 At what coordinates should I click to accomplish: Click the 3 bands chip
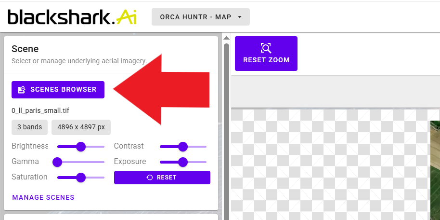pyautogui.click(x=29, y=127)
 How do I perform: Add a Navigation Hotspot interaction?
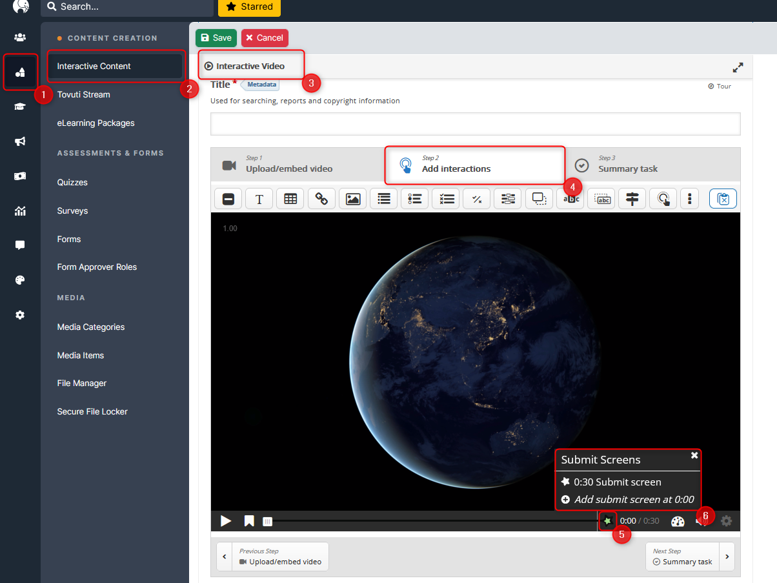coord(663,199)
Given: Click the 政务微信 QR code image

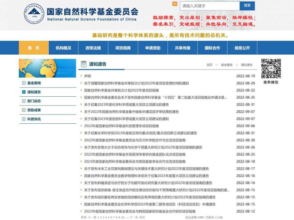Looking at the screenshot, I should point(271,69).
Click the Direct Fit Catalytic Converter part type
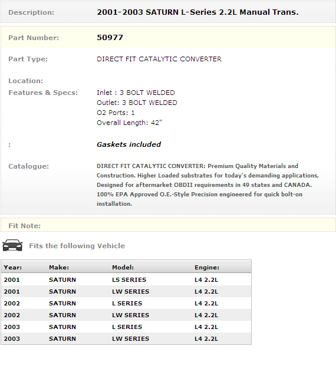This screenshot has width=336, height=385. tap(159, 59)
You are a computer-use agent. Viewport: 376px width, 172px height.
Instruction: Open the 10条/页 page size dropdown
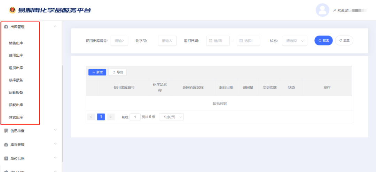[171, 117]
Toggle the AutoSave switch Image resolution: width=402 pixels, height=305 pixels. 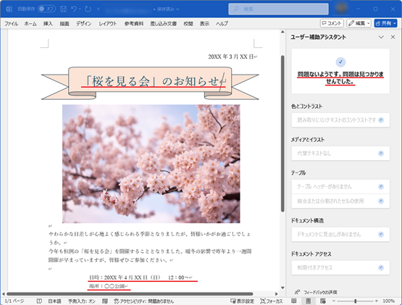pyautogui.click(x=46, y=9)
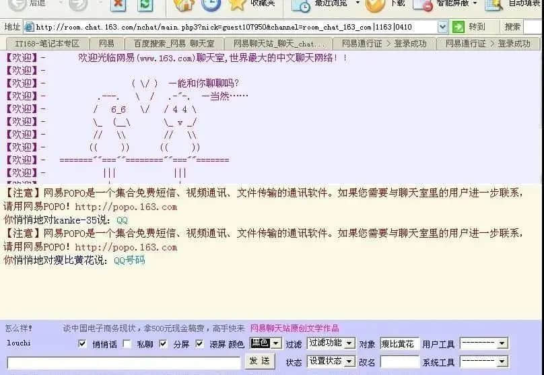Click the auto-fill form icon
This screenshot has height=375, width=544.
pos(494,5)
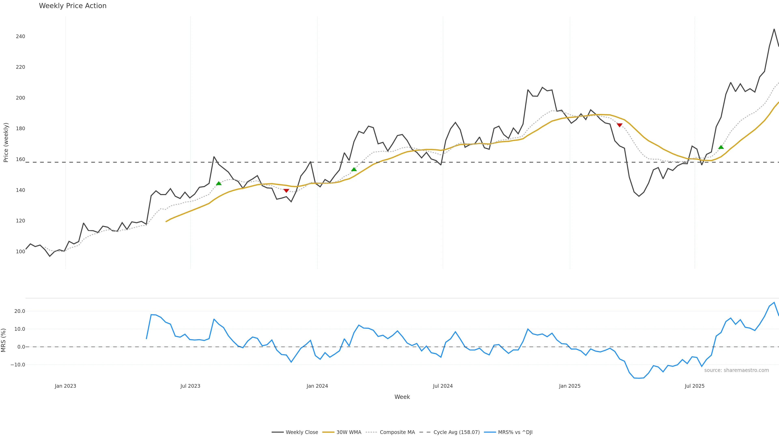Click the green up-triangle marker in early 2024

tap(354, 169)
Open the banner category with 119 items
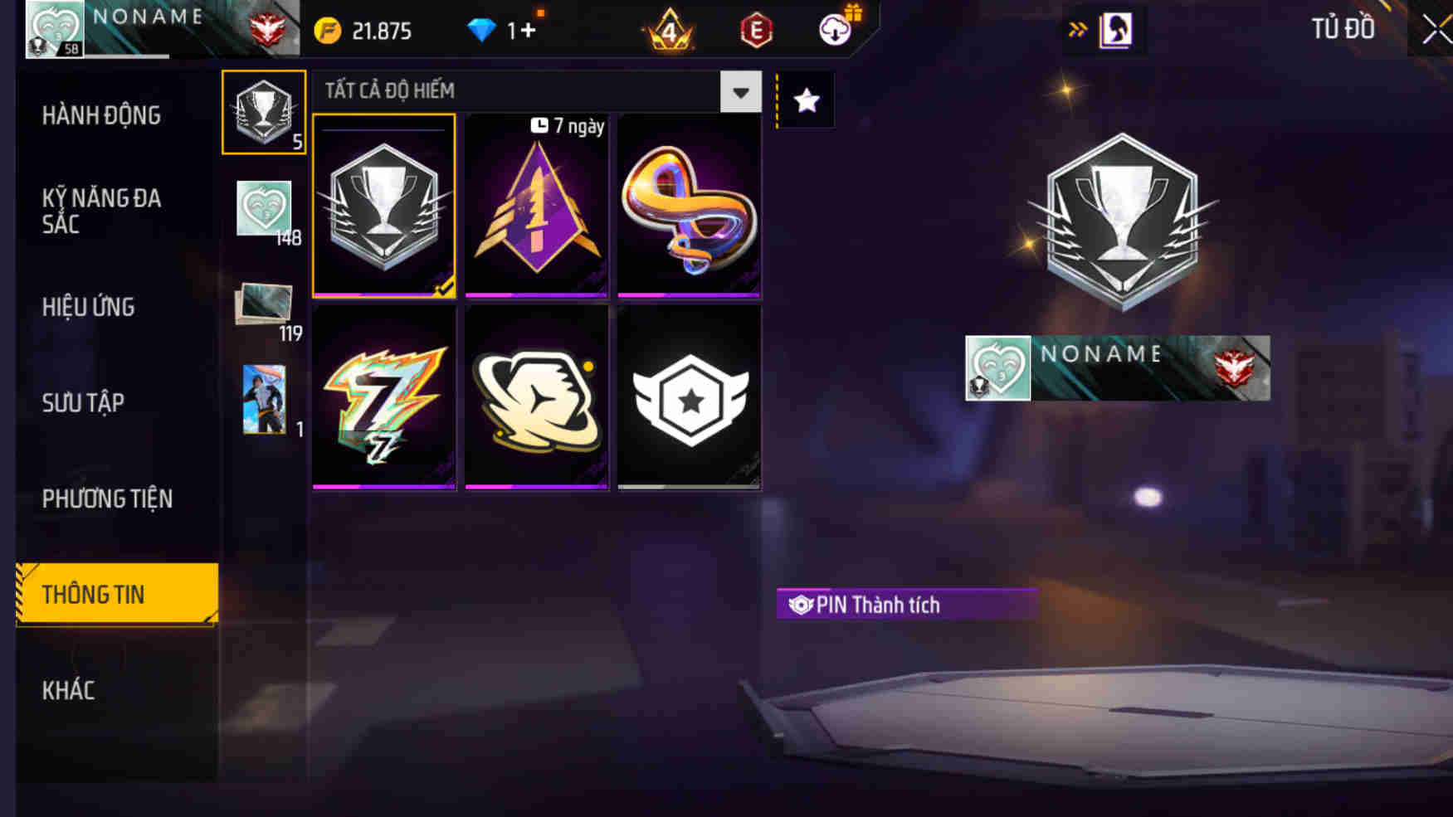The height and width of the screenshot is (817, 1453). click(266, 309)
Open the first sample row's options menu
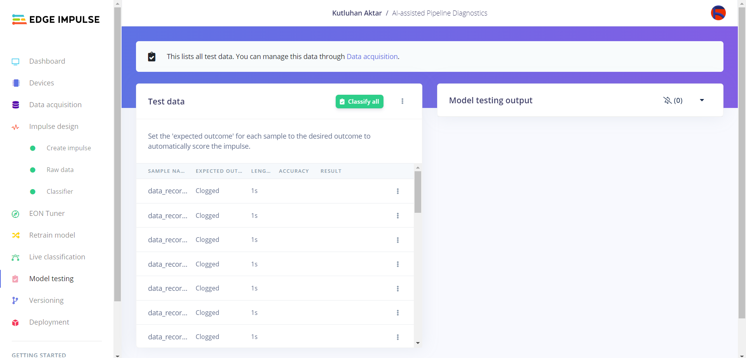Image resolution: width=746 pixels, height=358 pixels. coord(397,191)
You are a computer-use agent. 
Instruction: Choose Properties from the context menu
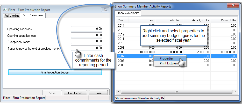[167, 58]
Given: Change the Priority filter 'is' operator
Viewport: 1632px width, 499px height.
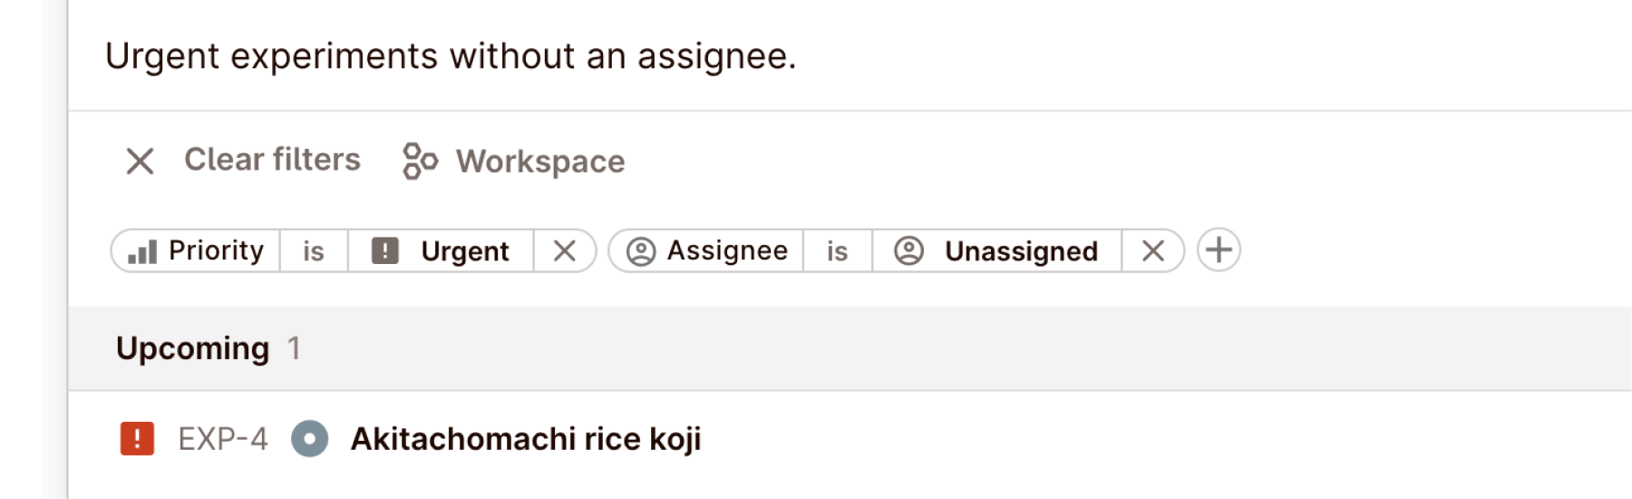Looking at the screenshot, I should tap(314, 251).
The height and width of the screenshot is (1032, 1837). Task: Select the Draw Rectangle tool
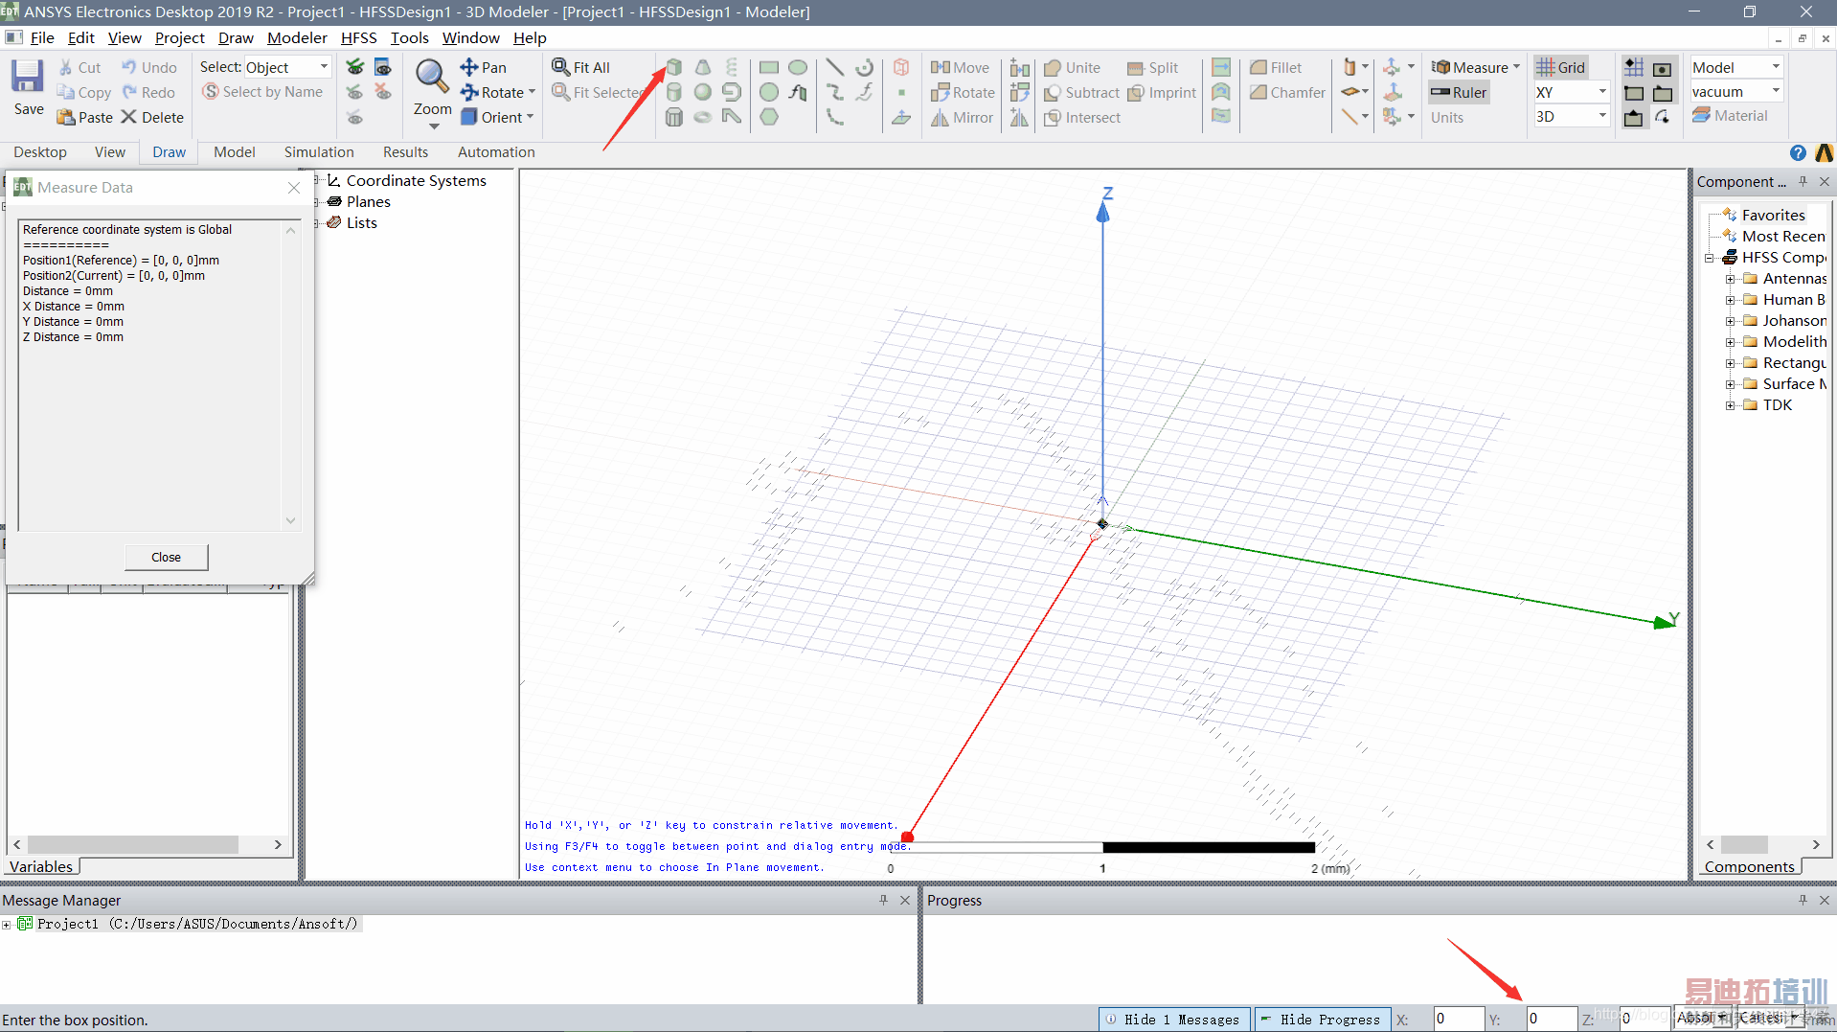(x=768, y=67)
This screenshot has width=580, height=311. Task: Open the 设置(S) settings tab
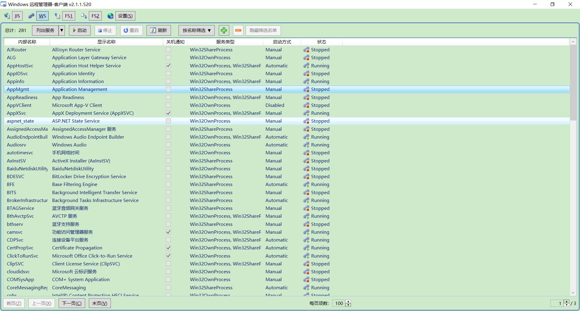click(x=125, y=16)
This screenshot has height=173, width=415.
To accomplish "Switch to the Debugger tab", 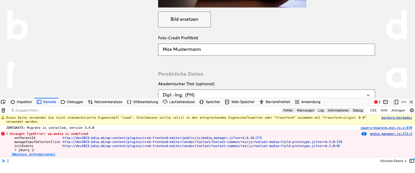I will coord(72,102).
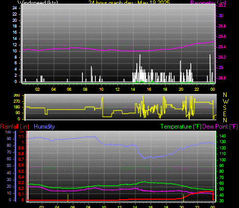239x208 pixels.
Task: Click the Dew Point (°F) magenta label
Action: pos(220,127)
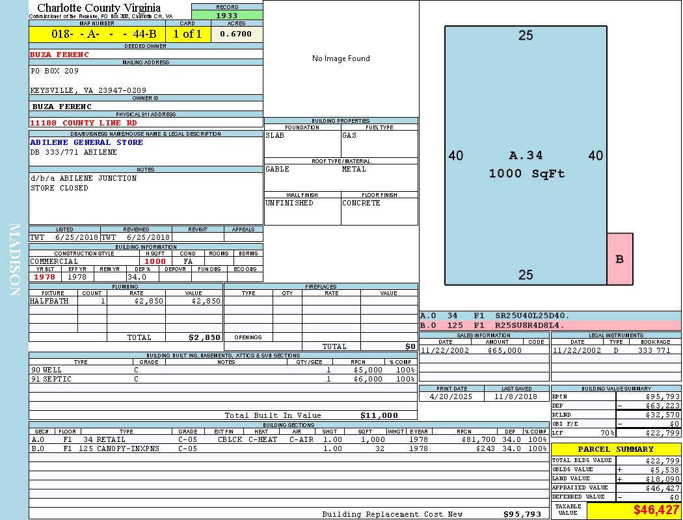Select the pink section B sketch block
Screen dimensions: 683x520
(x=619, y=259)
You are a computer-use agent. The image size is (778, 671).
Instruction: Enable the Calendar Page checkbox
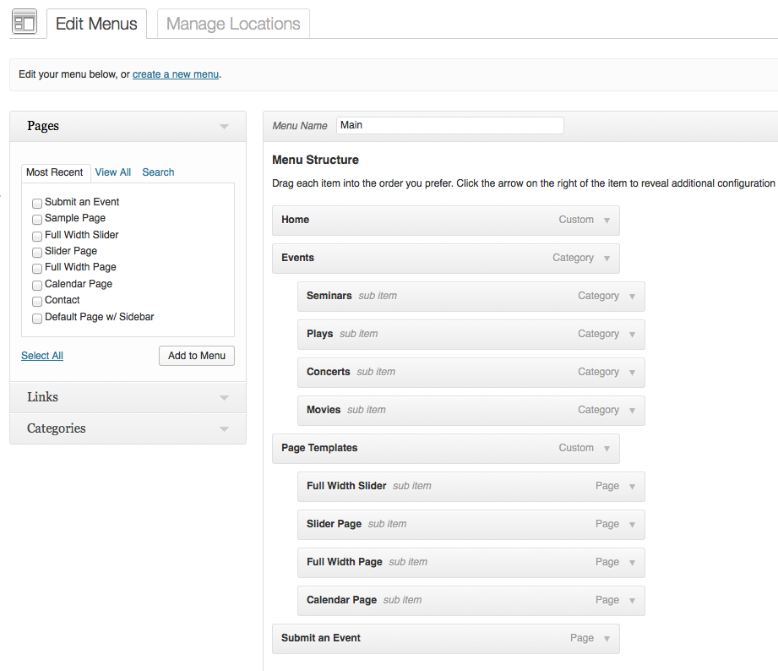coord(37,285)
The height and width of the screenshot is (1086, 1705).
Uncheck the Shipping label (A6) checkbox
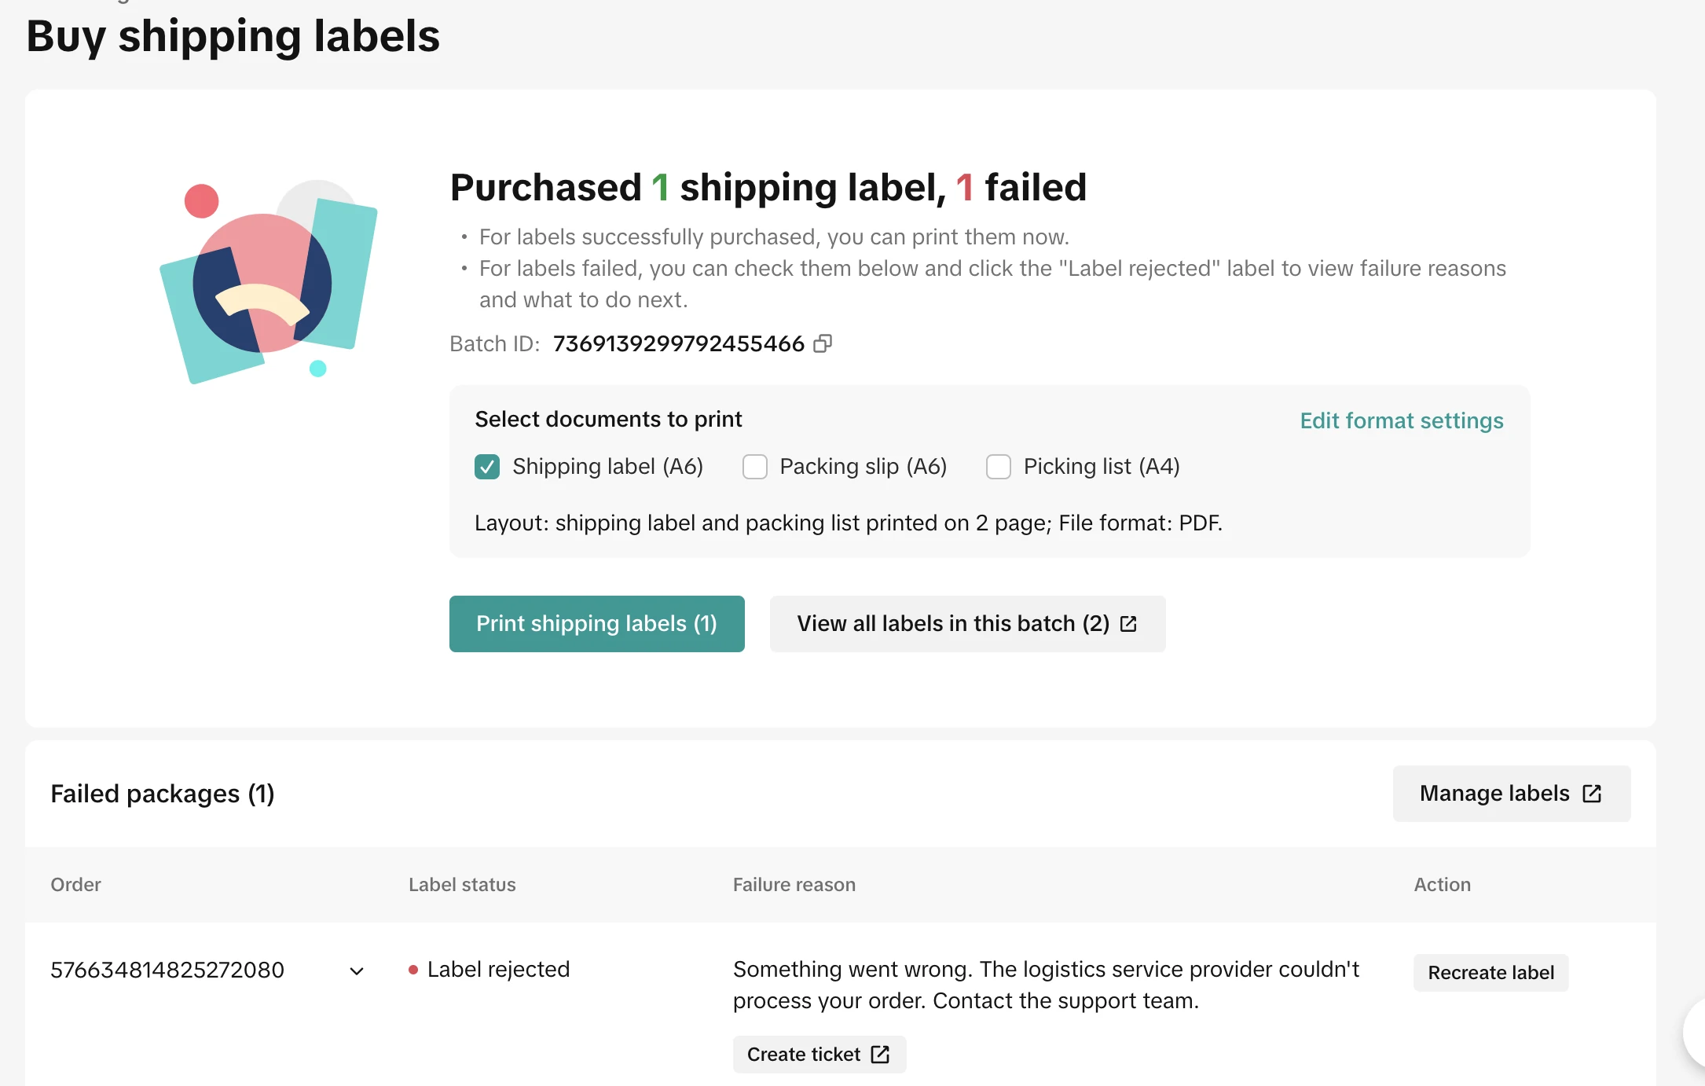pos(487,467)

**Aim of the task:**
In the entries above, find each line that includes the string "computer" and copy it.

**Exercise result:**
You are a computer-use agent. Viewport: 376px width, 172px height.
You are a computer-use agent. 
You are a computer-use agent. The image size is (778, 671).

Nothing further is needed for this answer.